*** PROVIDED ENTRIES

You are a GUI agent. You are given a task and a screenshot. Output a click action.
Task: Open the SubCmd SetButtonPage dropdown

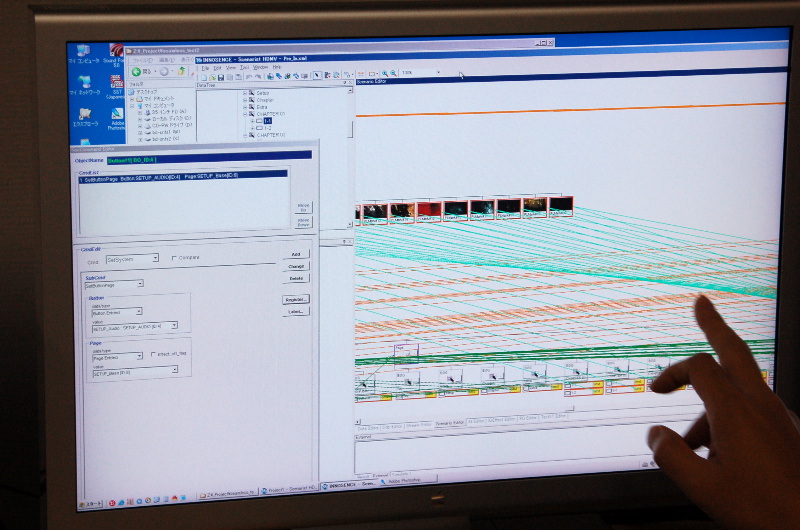[140, 284]
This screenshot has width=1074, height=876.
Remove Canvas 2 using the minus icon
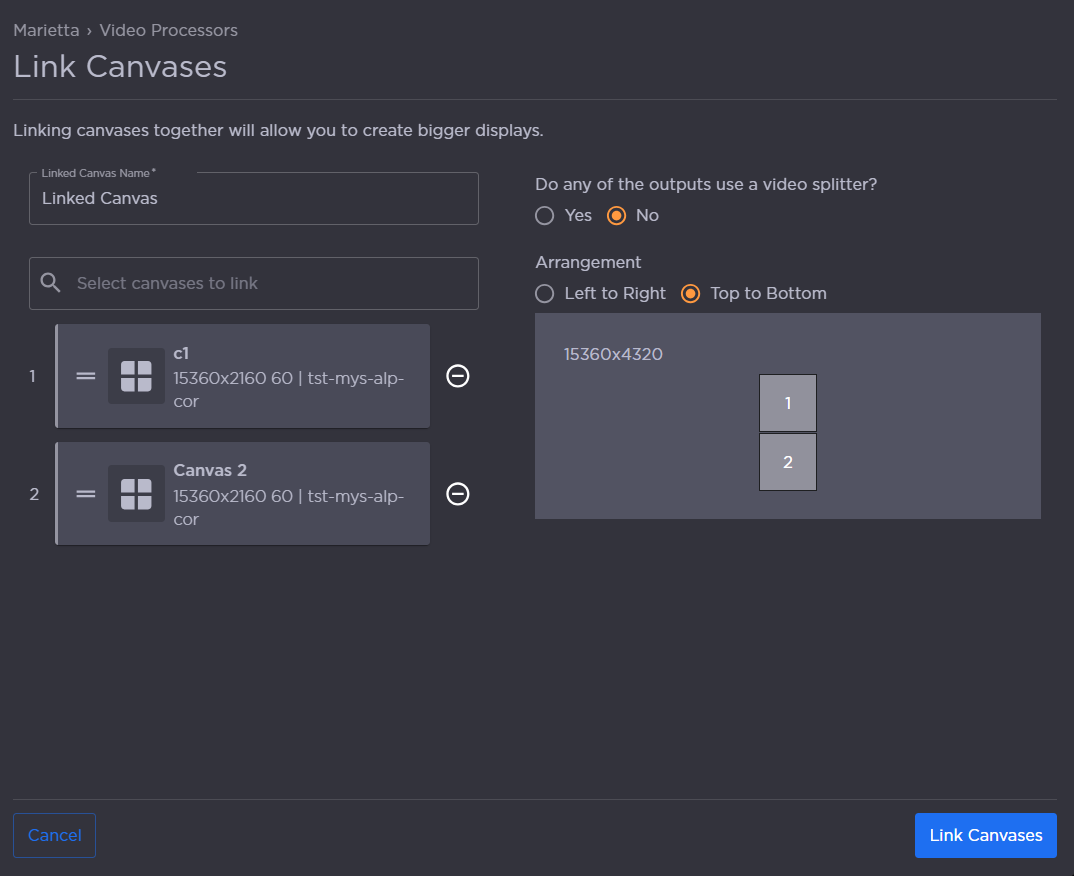[x=457, y=494]
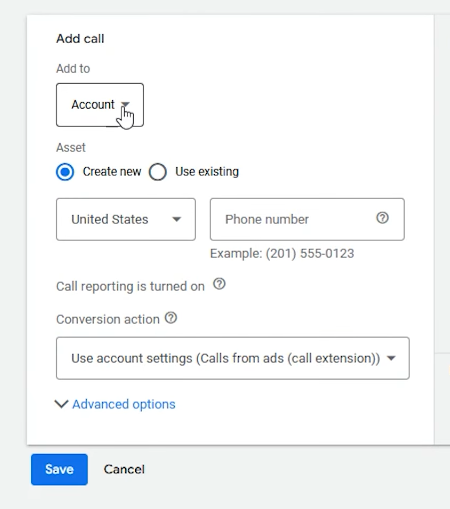Open help icon beside Call reporting text
This screenshot has height=509, width=450.
(x=219, y=284)
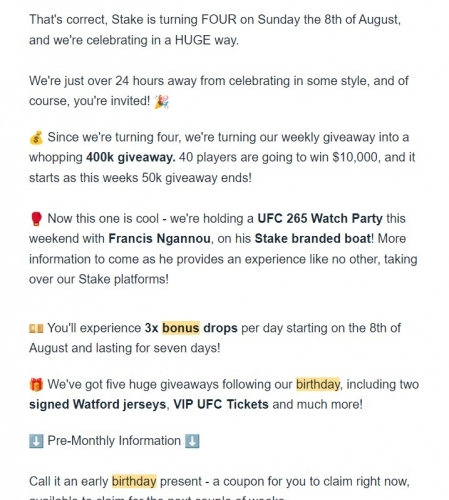The height and width of the screenshot is (500, 449).
Task: Click the word FOUR in first sentence
Action: coord(219,20)
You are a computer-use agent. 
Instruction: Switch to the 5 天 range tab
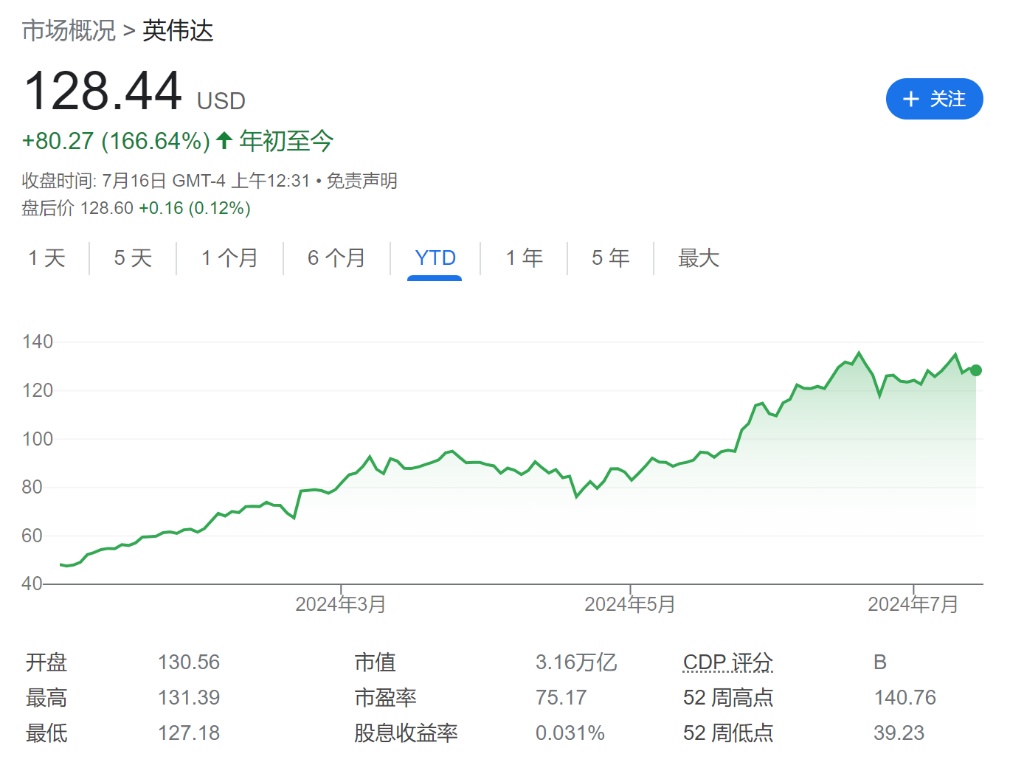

******

## EXERCISE DIRECTIONS
Copy out every line of the entries where the string "agent" shows up.

## EXERCISE RESPONSE
You are a GUI agent. You are given a task and a screenshot. Output a click action.
You are a computer-use agent. 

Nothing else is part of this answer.